A delegada Emília Ferraz assumiu a titularidade da Delegacia de Crimes contra o Patrimônio (DCCPAT), em João Pessoa, após a prisão do delegado Braz Morroni durante a Operação Perfídia, deflagrada nesta terça-feira (2). A informação foi confirmada pela Polícia Civil da Paraíba.
Antes da mudança, Emília atuava como delegada adjunta da unidade. Ela passa a comandar a delegacia após o afastamento de Morroni, que foi preso juntamente com outros dois agentes da Polícia Civil.
Segundo as investigações, os policiais são suspeitos de integrar um esquema de desvio de drogas apreendidas e de repassar informações sigilosas a traficantes.
Operação Perfídia
A Operação Perfídia investiga uma organização criminosa suspeita de envolvimento com tráfico de drogas, corrupção e vazamento de informações sigilosas. De acordo com a Polícia Civil, o grupo contava com a participação de agentes públicos que utilizavam a estrutura do Estado para favorecer atividades criminosas.
Ao todo, foram cumpridos nove mandados de prisão e 24 mandados de busca e apreensão.

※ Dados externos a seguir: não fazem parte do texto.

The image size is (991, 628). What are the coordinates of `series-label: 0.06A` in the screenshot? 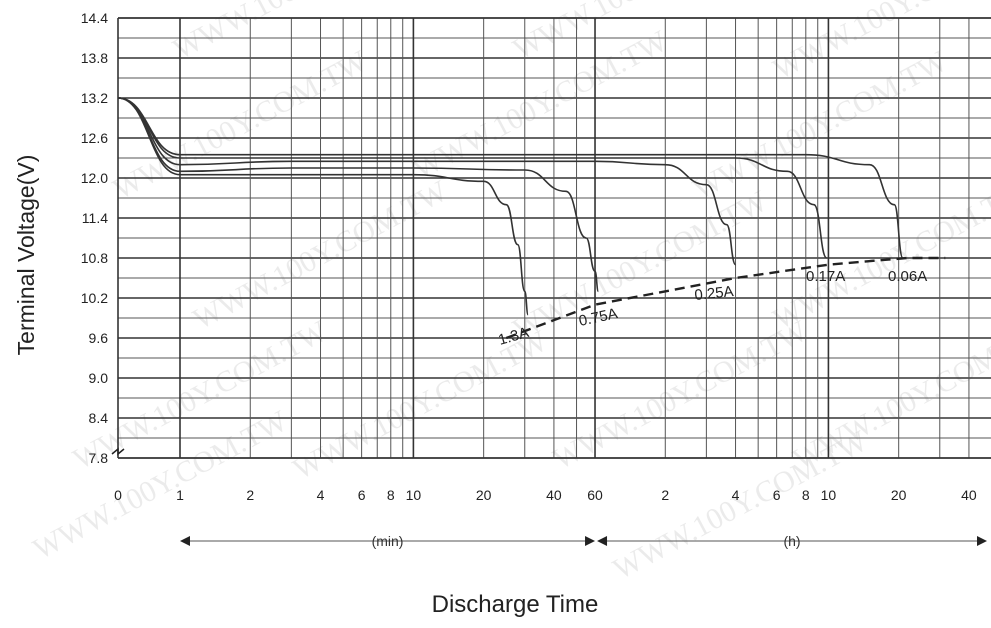 It's located at (908, 276).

A Justiça também determinou o bloqueio de aproximadamente R$ 10 milhões em contas ligadas aos investigados.
Entre os presos está Everton Rychelyson da Silva Aires, conhecido como “Bomba” ou “Bombado”, apontado como operador central da organização criminosa e responsável pela ligação entre policiais e traficantes.
Também foi preso Eduardo Jorge Ferreira do Egito, conhecido como “Mão Branca”. Segundo a investigação, ele participava diretamente do furto de entorpecentes, monitorava carregamentos, utilizava rastreadores e armazenava drogas em sua residência.
Além deles, também foram alvos de mandados de prisão:
- João Wicttor Alves de Lima;
- Brendo Roberth Fernandes Sobral;
- Paulo Ricardo Barbosa de Souza, conhecido como “Galinha”;
- José Alexandrino de Lira Júnior, conhecido como “Júnior Lira”;
- Vanessa Dantas Fernandes;
- Dankennedy Vieira Brito da Silva, conhecido como “Babau”.